Básicamente son las ayudas del Estado Central a otras administraciones públicas, comunidades autónomas y algún que otro ayuntamiento, que no pueden financiarse por sí solos en los mercados financieros, pero que si éstas fallan respondemos todos los ciudadanos españoles, es decir, inmediatamente sería deuda soberana del Estado Central. Si además se incluyen otros ajustes derivados de la aplicación del criterio de déficit excesivo, la cifra total de deuda pública se aproximaría a los 1,5 billones, más del 130% del PIB.

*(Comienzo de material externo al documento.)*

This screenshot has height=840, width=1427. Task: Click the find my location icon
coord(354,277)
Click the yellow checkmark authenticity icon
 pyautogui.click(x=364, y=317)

Por esas mismas fechas el BCE publicó los datos de programa de compra de activos. En el Balance Consolidado del Eurosistema el programa de compra de activos se aproximó en julio a los 2,1 billones de euros. A cierre de ese mes el volumen de compras de deuda, la inmensa mayoría soberana, en Balance de Banco de España era de 270.695 millones de euros. Nuestro regulador ya es el principal acreedor del Tesoro español.

Los banqueros de nuestro país, y de la mayoría de países occidentales, no quisieron someterse a un proceso intenso de reconversión como cualquier sector que ha cometido excesos. Para ello contaron con la colaboración, además de la élite política, del Banco Central Europeo, controlado en realidad por estas élites financieras europeas.

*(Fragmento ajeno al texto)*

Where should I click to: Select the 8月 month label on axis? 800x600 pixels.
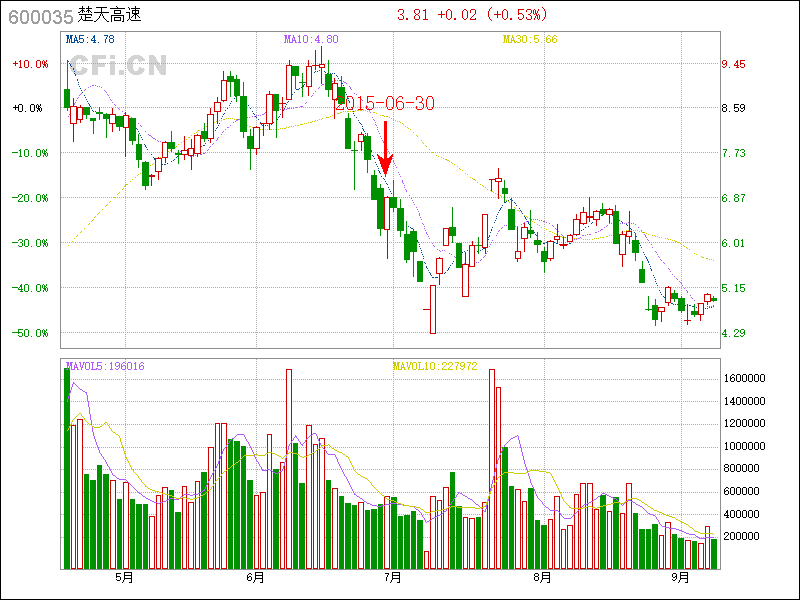pyautogui.click(x=543, y=577)
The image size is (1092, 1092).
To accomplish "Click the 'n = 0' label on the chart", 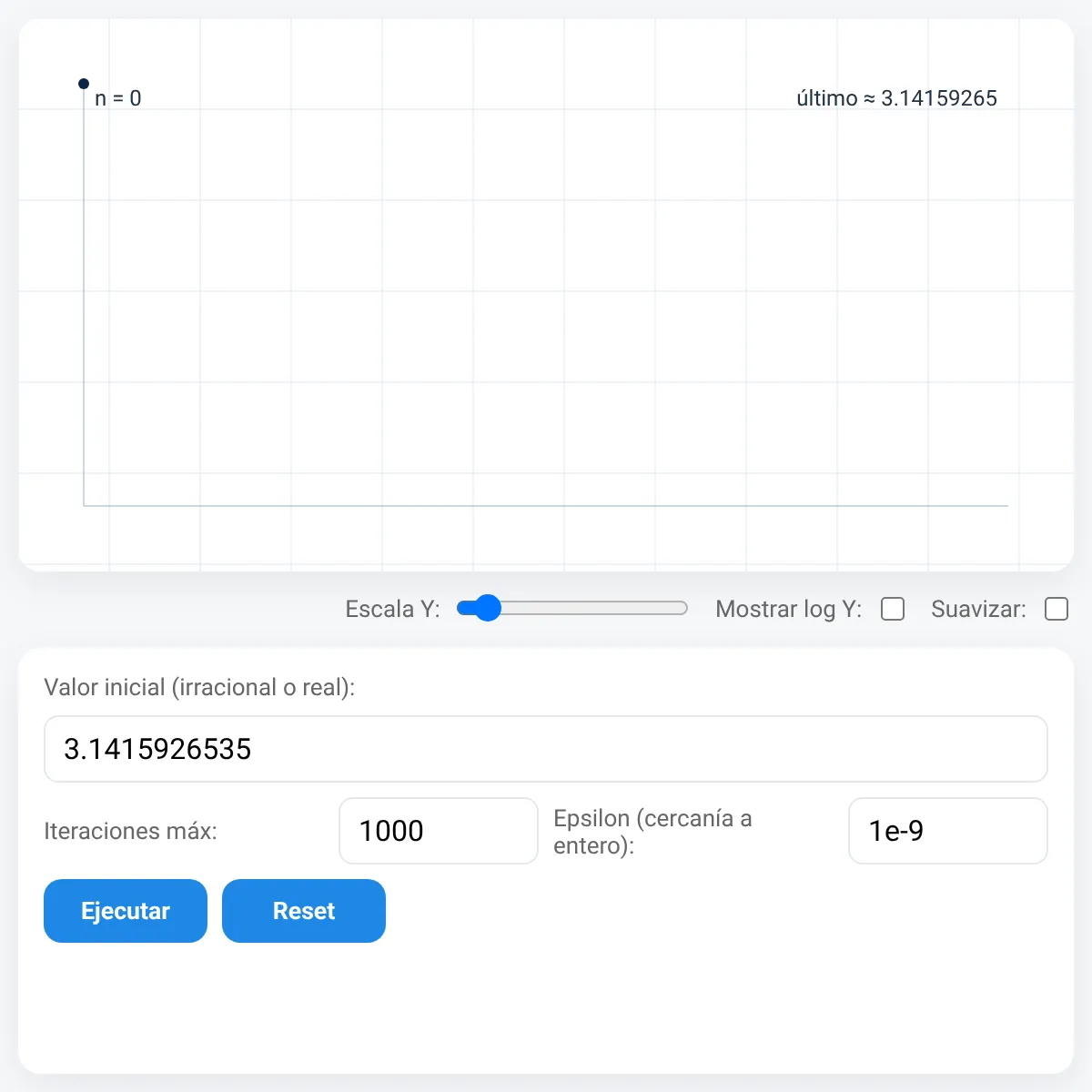I will pyautogui.click(x=118, y=98).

El BCE, además de proteger a los acreedores foráneos -bancos extranjeros-, se dedicó a inyectar liquidez masiva a los bancos con problemas de solvencia para que siguieran manteniendo el statu quo. Para cerrar este esquema de poder o intereses de clase, los bancos comerciales españoles financiaban al Tesoro. Éste era el acuerdo tácito. Sin embargo, en el momento en el que los bancos de los países del sur ya no podían acumular más deuda soberana en sus balances, se inició el programa de compra de activos, expansión cuantitativa, por parte del BCE, pero sin mutualizar, ya que al final están en el Balance de Banco de España. Es en este contexto donde hemos de entender las últimas cifras. Desde 2008 la deuda privada se ha reducido en casi 782.000 millones de euros, normal en un proceso de desapalancamiento de familias, empresas y entidades financieras. Por el contrario, se ha producido un fuerte incremento de la deuda pública, en casi 1 billón de euros. Ello se debe a dos razones.

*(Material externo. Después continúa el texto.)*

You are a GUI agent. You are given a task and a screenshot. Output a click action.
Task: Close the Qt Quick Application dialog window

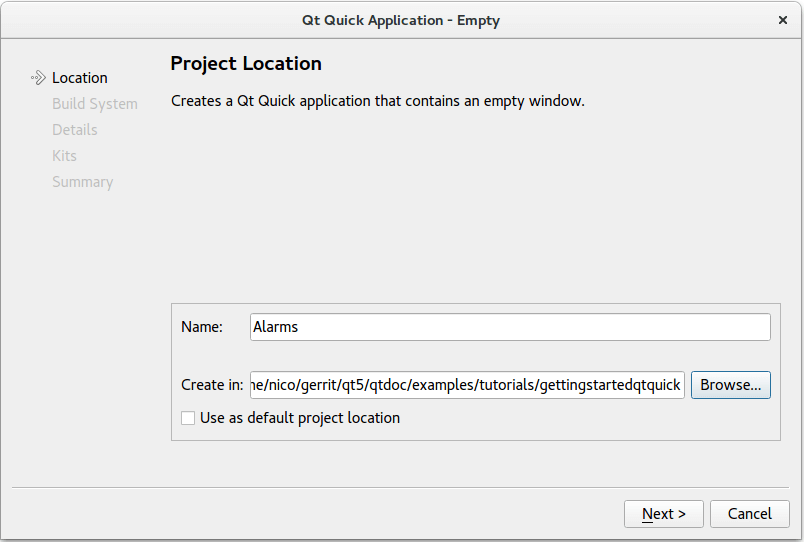[x=782, y=20]
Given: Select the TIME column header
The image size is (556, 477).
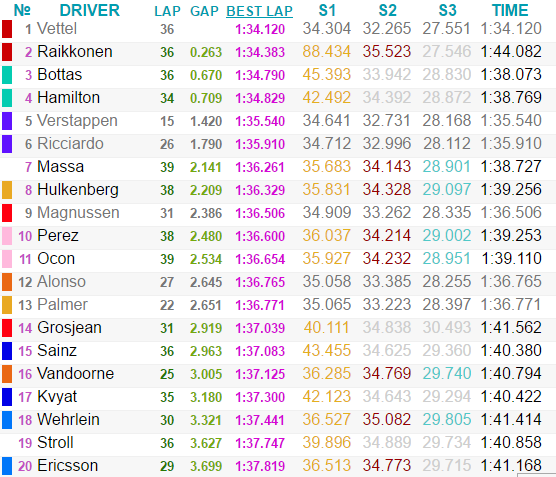Looking at the screenshot, I should (510, 10).
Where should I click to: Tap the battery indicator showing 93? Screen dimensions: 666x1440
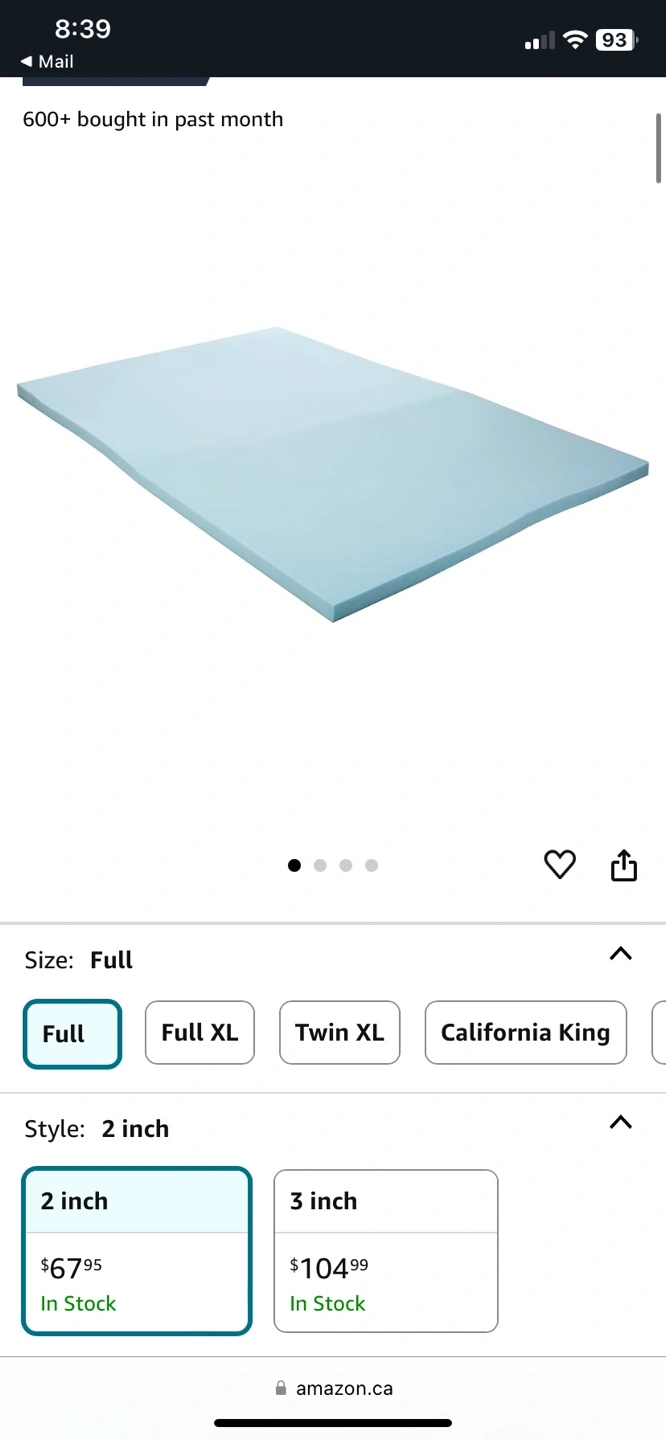tap(616, 40)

Por un lado, la intensa recesión de balances acelerada por las políticas económicas implementadas desde mayo de 2010, y que activaron los estabilizadores automáticos. Por otro, a un incremento del stock de deuda pública correspondiente a fondos que se destinan no a sufragar gastos operativos corrientes o de capital, sino a ser nuevamente prestados a terceros.

Nuestra hipótesis de partida es que una gran parte del stock de deuda soberana estaría financiando a terceros, básicamente al sistema bancario y a determinados oligopolios patrios vinculados al poder político, así como a distintos colectivos que permiten que el actual Régimen se mantenga.

Conclusión

La situación ha alcanzado unos volúmenes que en el caso de que aumentara la aversión al riesgo, se desataría la tormenta perfecta, crisis de deuda soberana y crisis bancaria. Obviamente ello limita cualquier política económica y de rentas que se salga de la ortodoxia. Pero además, la superclase va a intenta conservar de nuevo en esta segunda fase de la Gran Recesión su poder.

Para ello necesita consolidar su control sobre el sistema global de la deuda. Por eso para la ciudadanía es vital, por un lado, una profunda reconversión de un sistema financiero sobredimensionado, a costa de gerencia y acreedores. Pero por otro, debemos exigir además, como única reforma estructural real, en aras de nuestra libertad, una reestructuración de la deuda, mediante las correspondientes quitas.

Si eso ocurriese, automáticamente la superclase se arruinaría y perdería el control del poder. Y es aquí donde deberíamos ser proactivos y presionar hasta que la clase política asuma estas medidas. Pero de todo esto mejor no hablar, ¿verdad? ¡Y sigamos engañando a la ciudadanía!